Eyonic Systems helps support compliance with these industry standards in a variety of ways. We are a private corporation that serves as a provider of secure, online backup and file sharing storage for private information. In a continuing effort to ensure data confidentiality, integrity, and availability, Eyonic strives to maintain industry compliance for data protection, handling, and accessibility.


Who does compliance apply to?

In general, HIPAA applies to covered entities and business associates (BA) whose activities include: claims processing or administration, data analysis, utilization review, quality assurance, billing, benefit management, practice management, and repricing. BA services are: legal, actuarial, accounting, consulting, data aggregation, management, administrative, accreditation, and financial. Persons or organizations are not considered to be a BA whose functions or services do not involve the use or disclosure of personal health information (PHI), and where access to PHI by such persons would be incidental, if at all.

GLBA applies to financial institutions and includes all businesses, regardless of size, that are "significantly engaged" in providing financial products or services. This includes, but is not limited to, mortgage brokers, nonbank lenders, professional tax preparers, and payday lenders.
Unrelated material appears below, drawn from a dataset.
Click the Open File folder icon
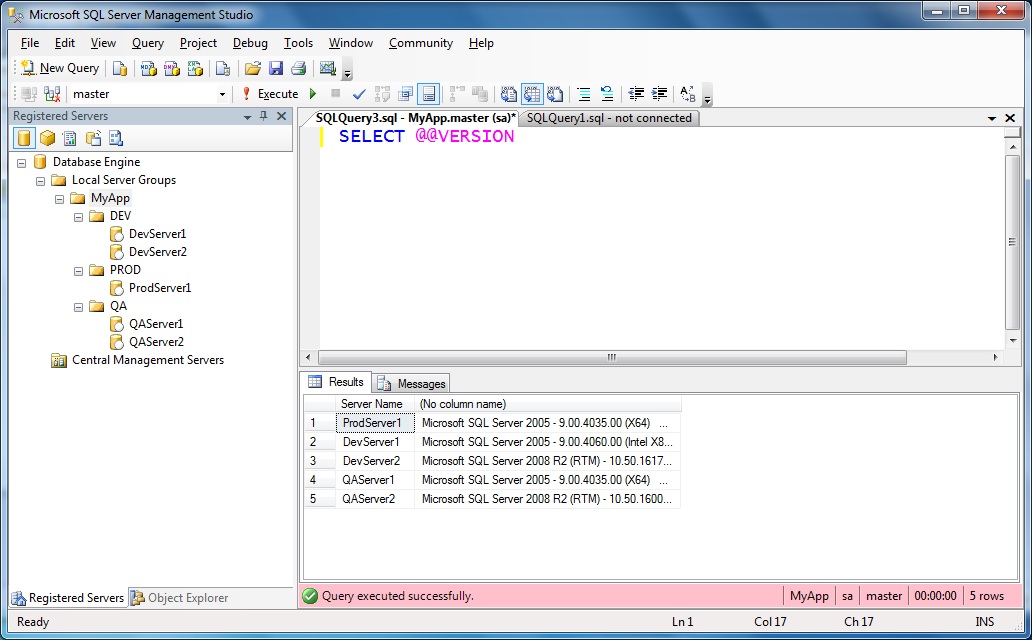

FINRA applies to every firm and broker that sells securities to the public in the US, as well as any third-party services they utilize.

SEC applies to financial services and the SEC 17A requirements match those of FINRA.

FERPA protects the privacy of student and education records and applies to all schools that receive funds under an applicable program of the US Department of Education.


How does Eyonic support these standards?

In a continuing effort to ensure data confidentiality, integrity, and availability, Eyonic strives to maintain industry compliance for data protection, handling, and accessibility. To ensure your privacy, Eyonic Systems does not scan, analyze, or index sent, received, or stored content at any time. Online backup requires user authentication to access, and file sharing requires user authentication and/or granted access by the owner of the files. User data is stored in a secure data center with limited access, and no third party access. All sensitive data is transferred using the industry standard in encryption. Information stored with Eyonic Systems does not get viewed or handled by any third party.


What does it all mean?

Private information, medical or otherwise, stored with Eyonic Systems does not get shared, viewed, distributed, monitored, or copied by any third party which helps support different types of compliance for health care organizations, covered entities, business associates, as well as financial institutions and services. Eyonic Systems takes every reasonable safety precaution to protect the integrity of all private information stored within, which provides our customers with the tools needed to work in a compliant manner.